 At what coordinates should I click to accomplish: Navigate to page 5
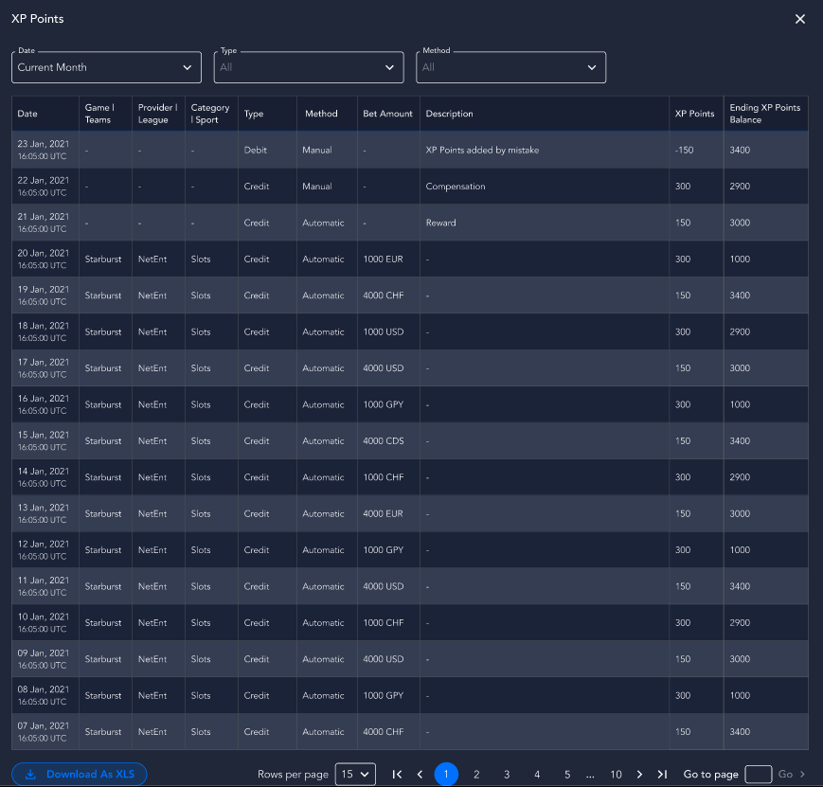567,775
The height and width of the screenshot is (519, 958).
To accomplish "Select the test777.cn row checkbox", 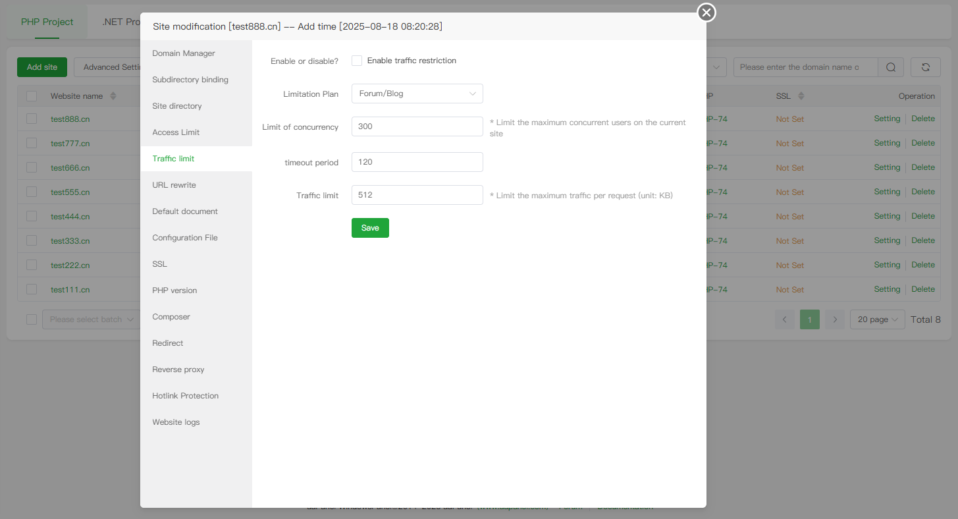I will tap(32, 143).
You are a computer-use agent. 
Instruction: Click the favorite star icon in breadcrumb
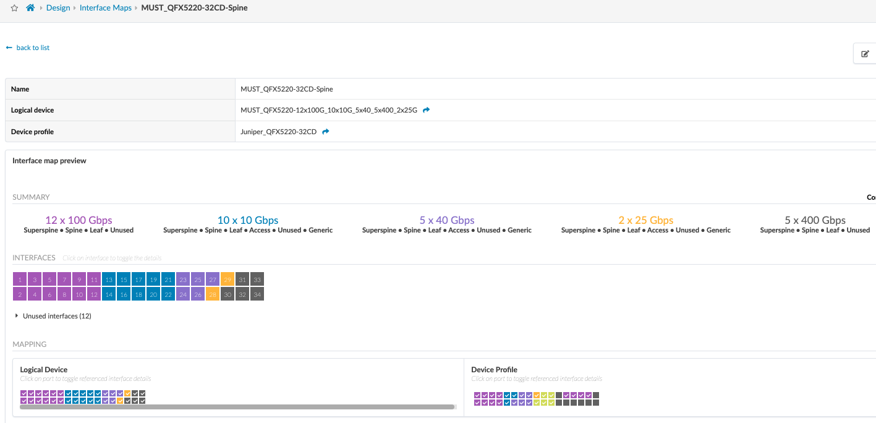(15, 8)
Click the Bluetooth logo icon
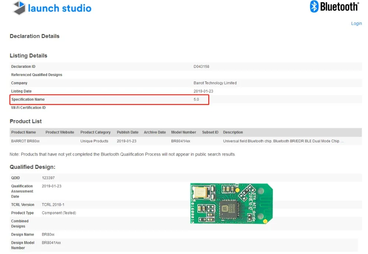The height and width of the screenshot is (254, 368). point(314,6)
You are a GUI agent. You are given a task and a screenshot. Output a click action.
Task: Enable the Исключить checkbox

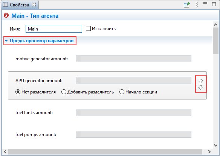tap(88, 29)
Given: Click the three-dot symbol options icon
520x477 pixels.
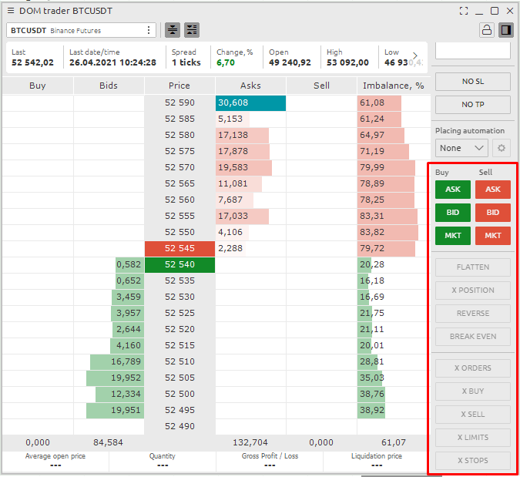Looking at the screenshot, I should click(149, 30).
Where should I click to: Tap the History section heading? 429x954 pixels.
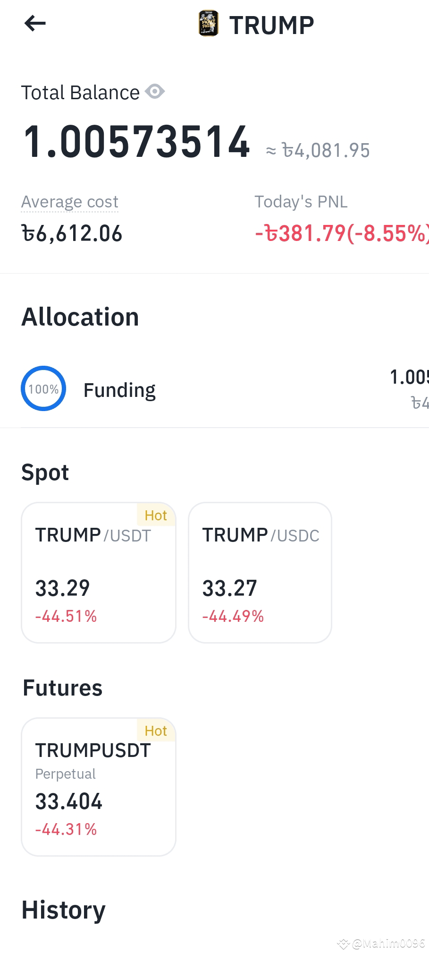(64, 911)
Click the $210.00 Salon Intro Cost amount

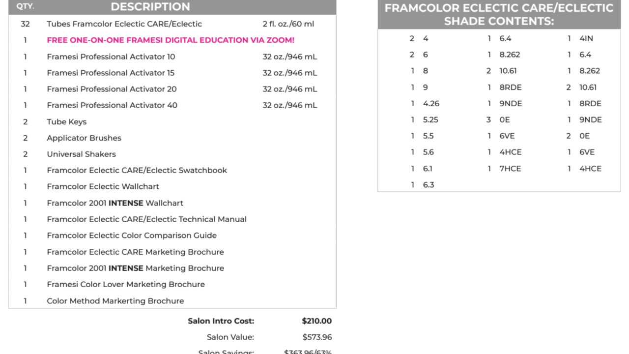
::::
## Exercise instructions
If a line in the material contains the word "agent", copy that line.

## Written answer
You are a computer-use agent. 
You are a GUI agent. You are given a task and a screenshot. Output a click action.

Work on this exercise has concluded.